(Dataset material)
□ □ □
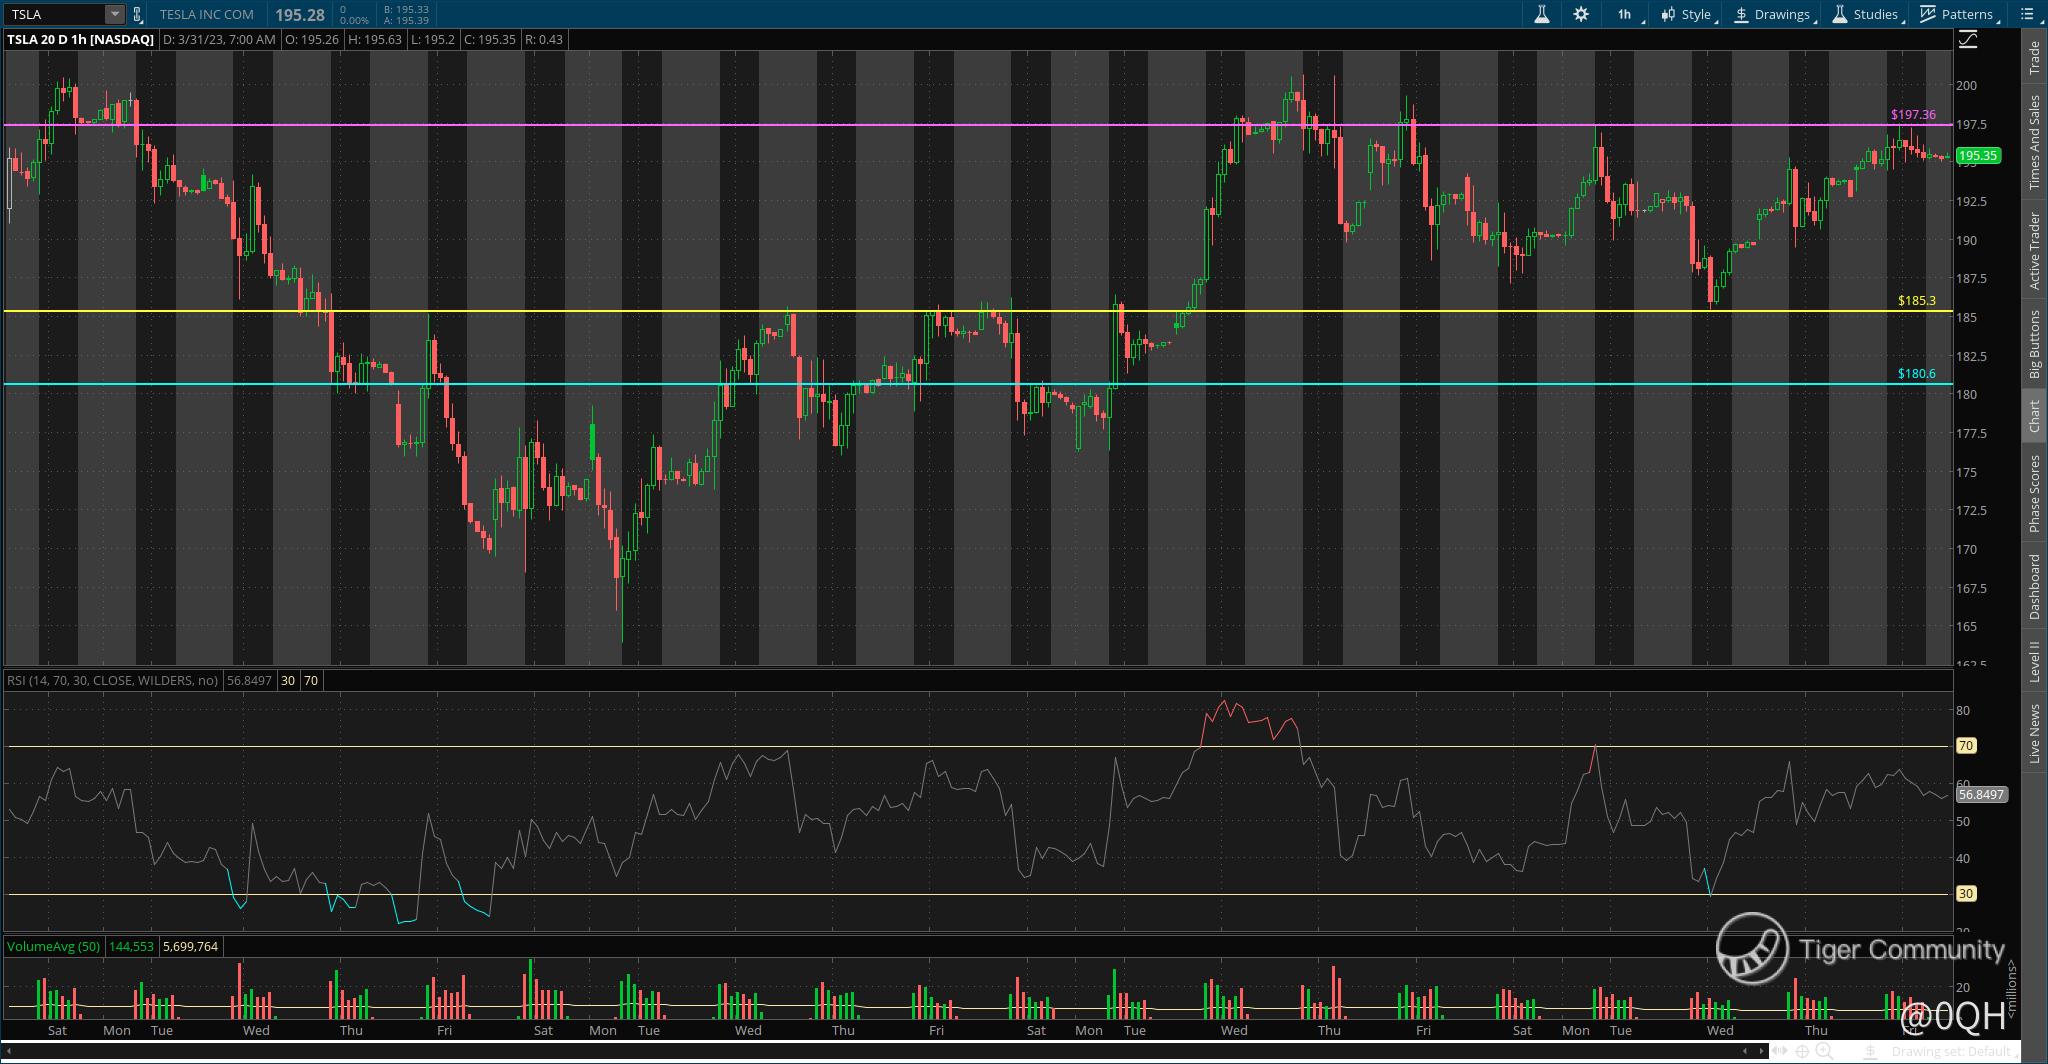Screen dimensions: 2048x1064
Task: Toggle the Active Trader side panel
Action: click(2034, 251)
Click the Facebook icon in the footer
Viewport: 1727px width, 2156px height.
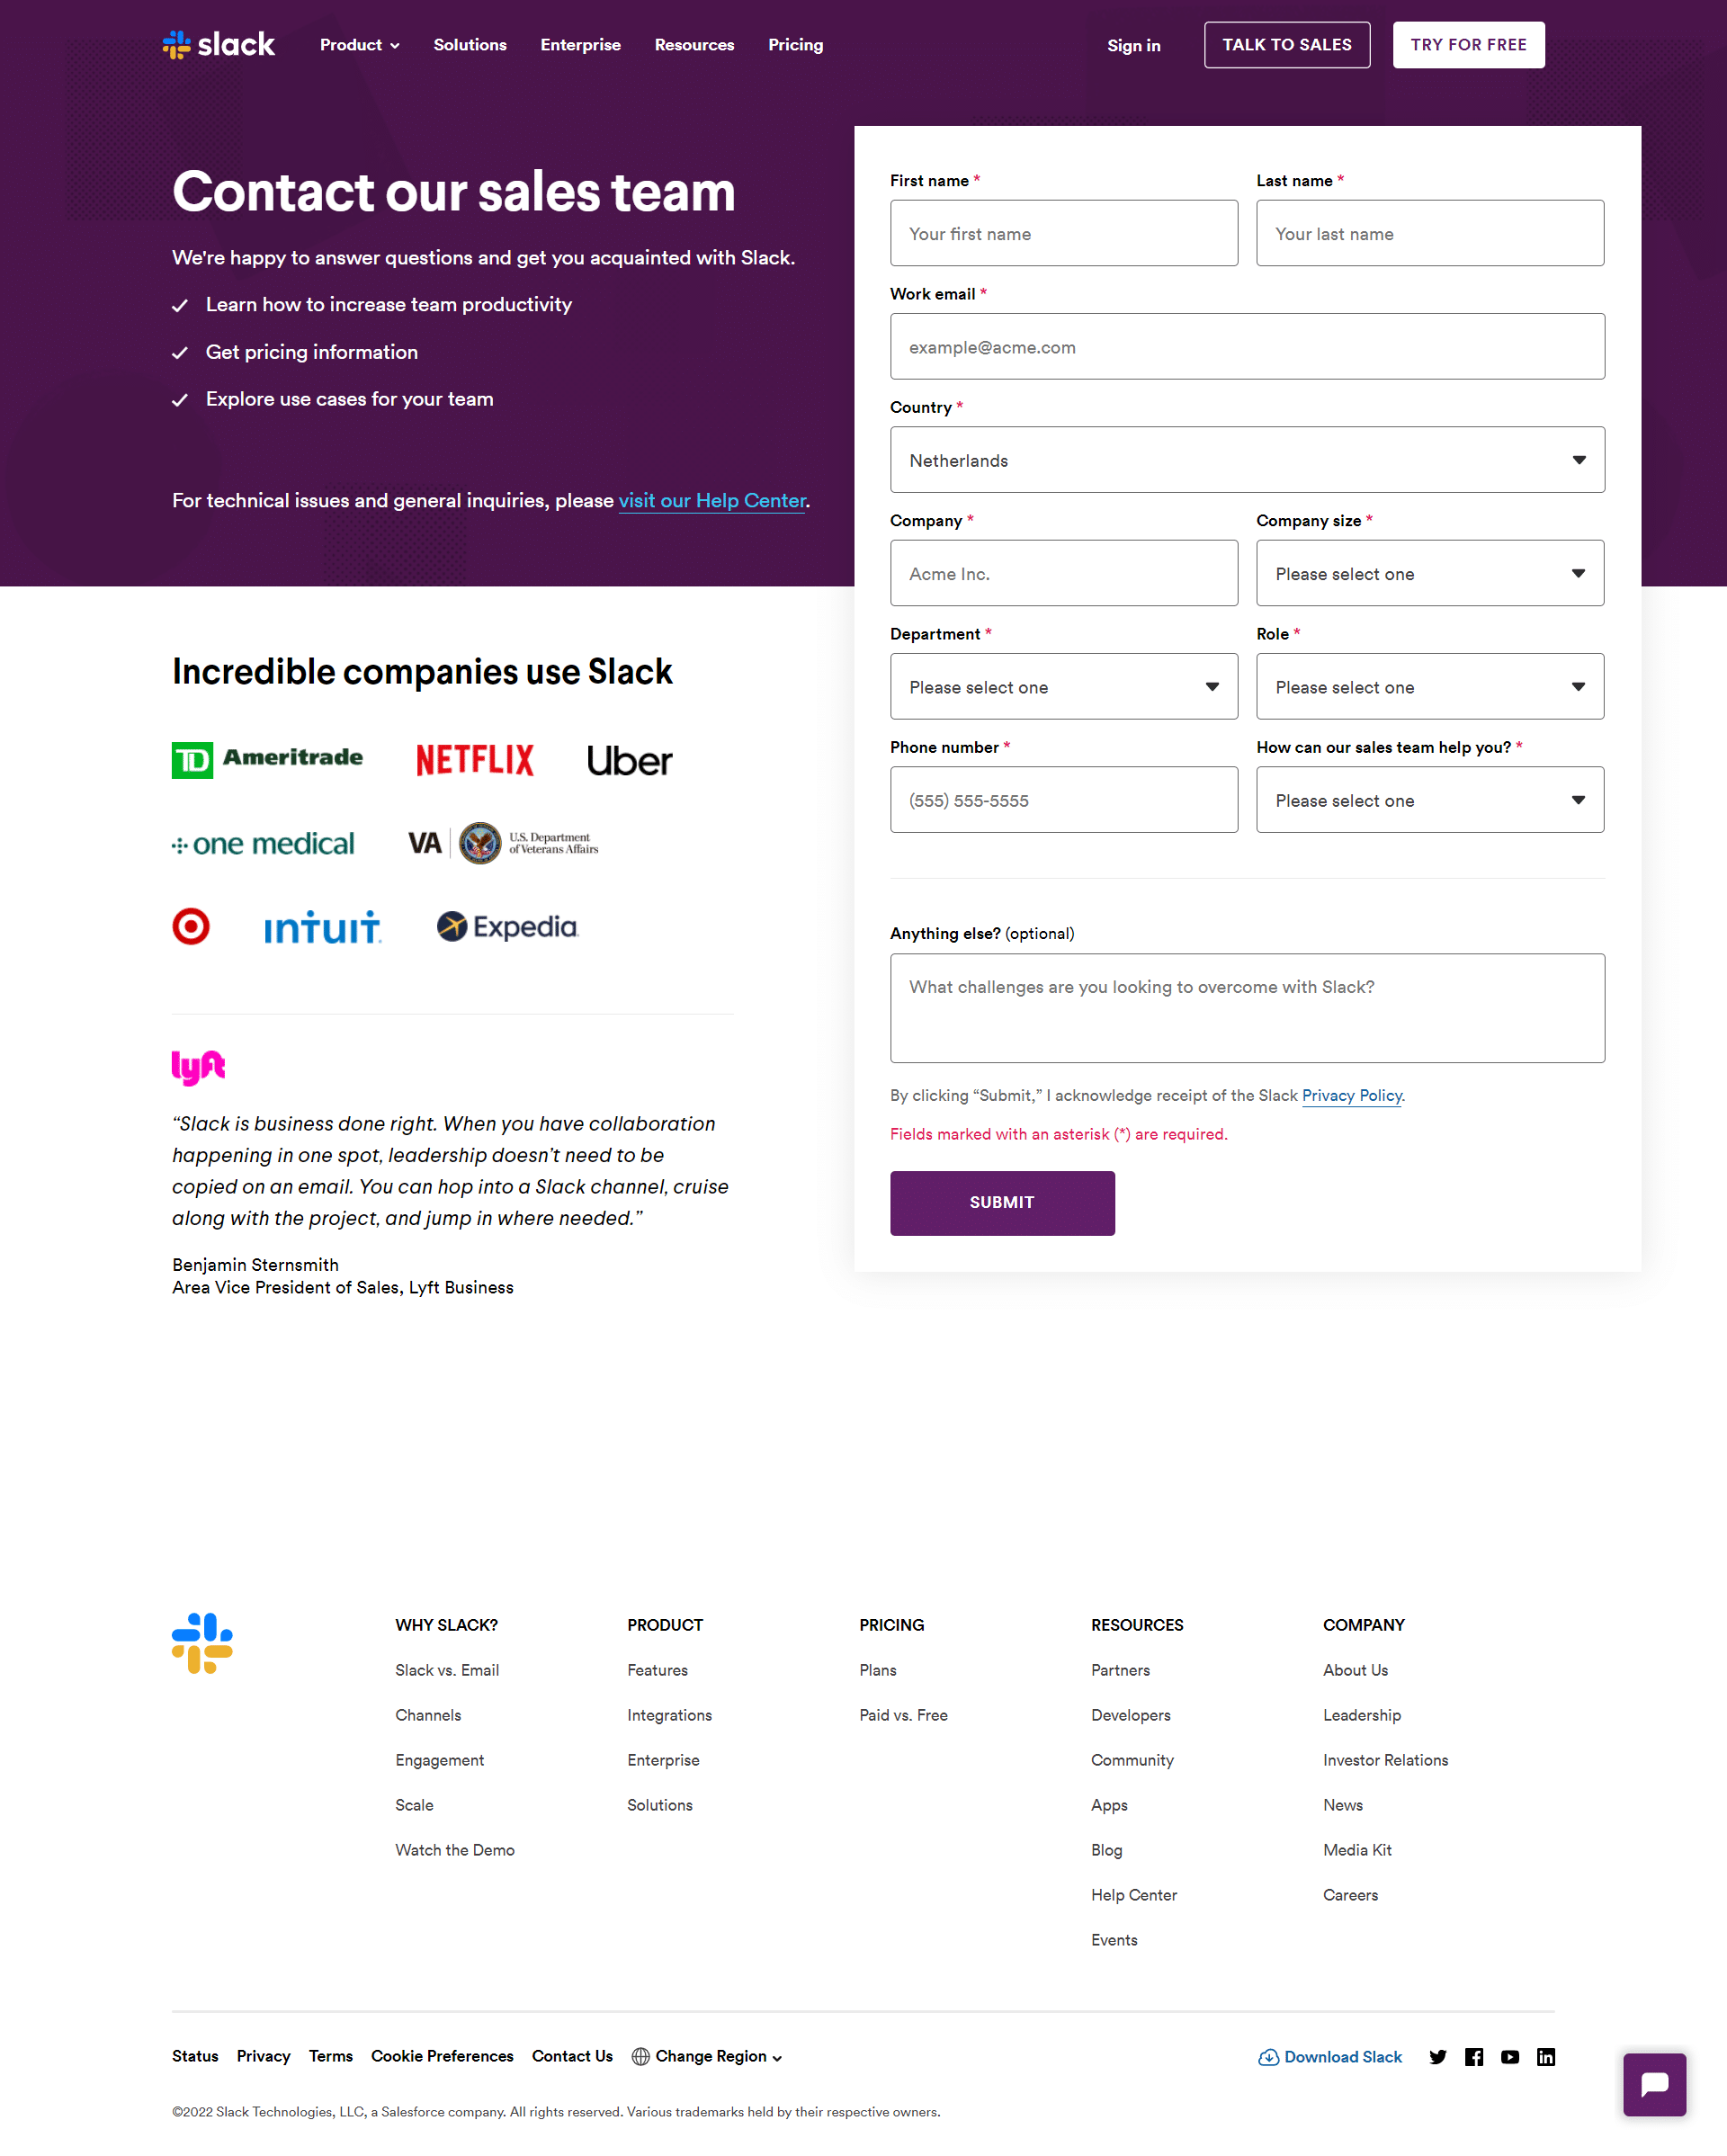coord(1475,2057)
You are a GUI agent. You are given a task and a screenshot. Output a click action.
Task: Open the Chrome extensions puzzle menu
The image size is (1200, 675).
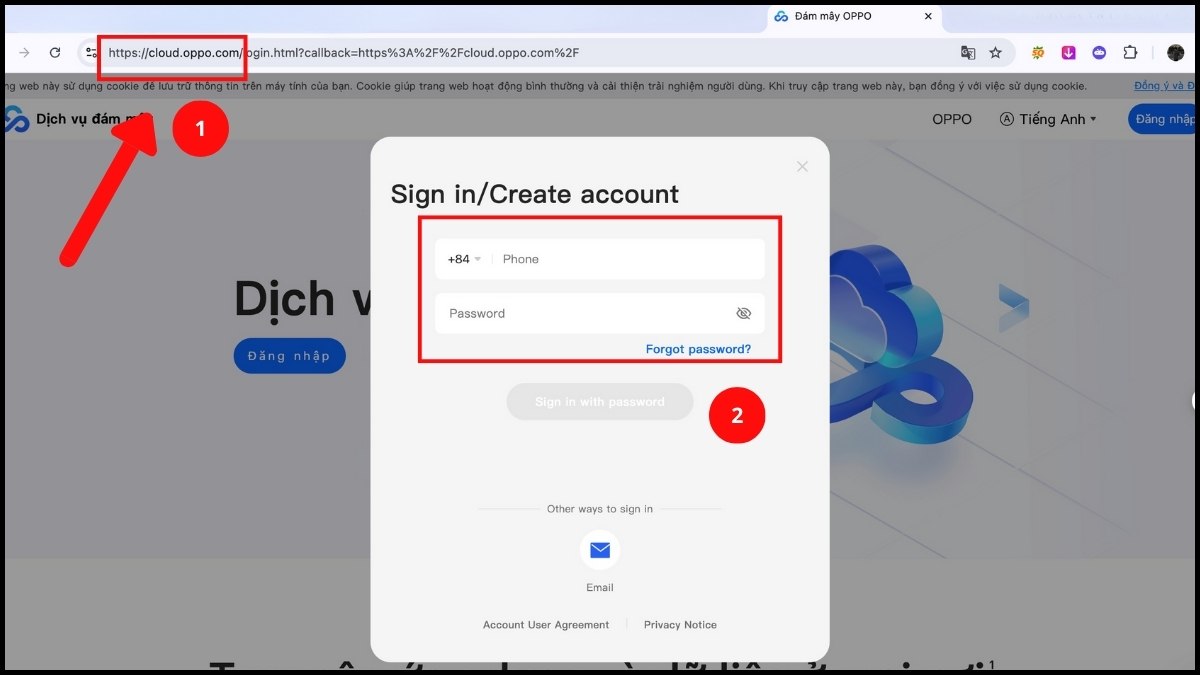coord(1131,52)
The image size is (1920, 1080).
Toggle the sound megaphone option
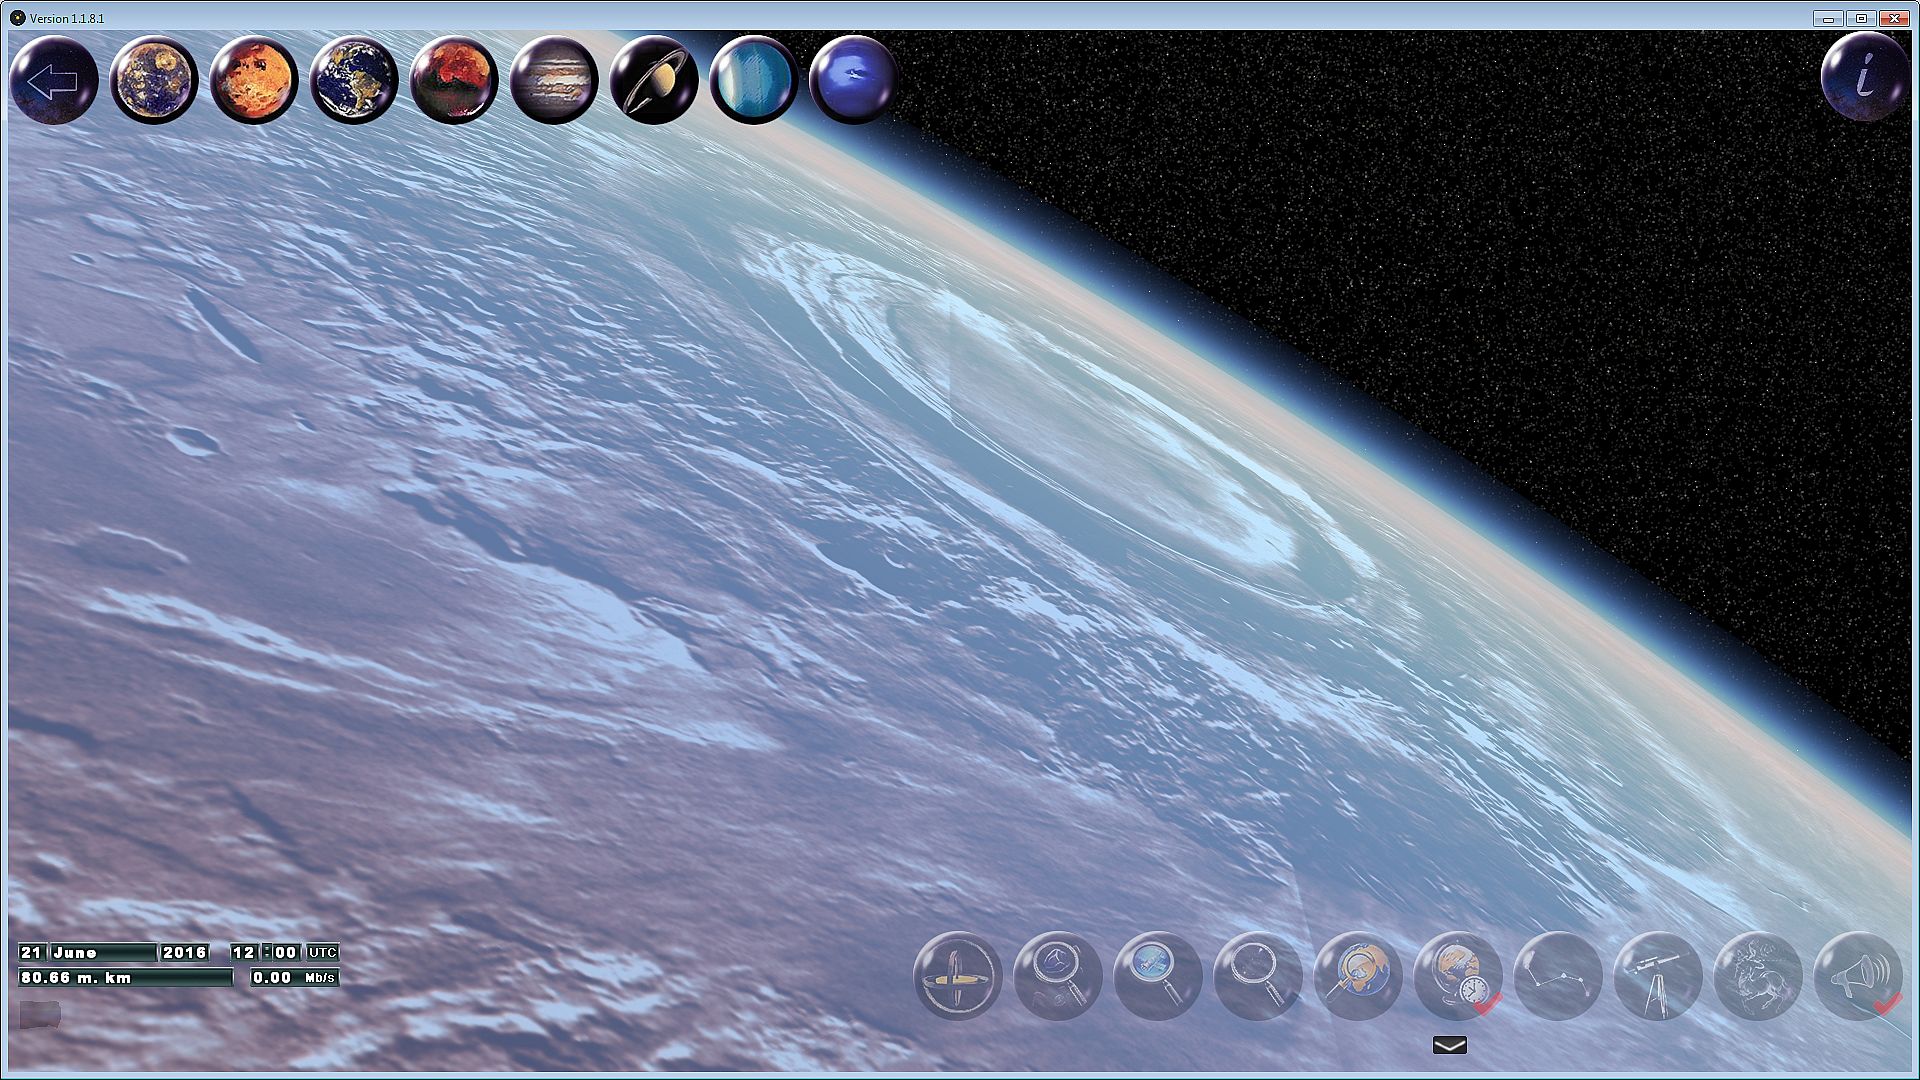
□ □ □
## TASK TO CARRY OUT
Copy out the material above word for word, all of it, and leave the pictures out.

## THE SOLUTION
Screen dimensions: 2048x1064
Task: Toggle the Active Trader side panel
Action: click(2034, 251)
Click the Facebook icon in the footer
Viewport: 1727px width, 2156px height.
coord(1475,2057)
You are a GUI agent. You are given a task and a screenshot. Output a click action.
Task: Open the Chrome extensions puzzle menu
The image size is (1200, 675).
coord(1131,52)
The image size is (1920, 1080).
Toggle the sound megaphone option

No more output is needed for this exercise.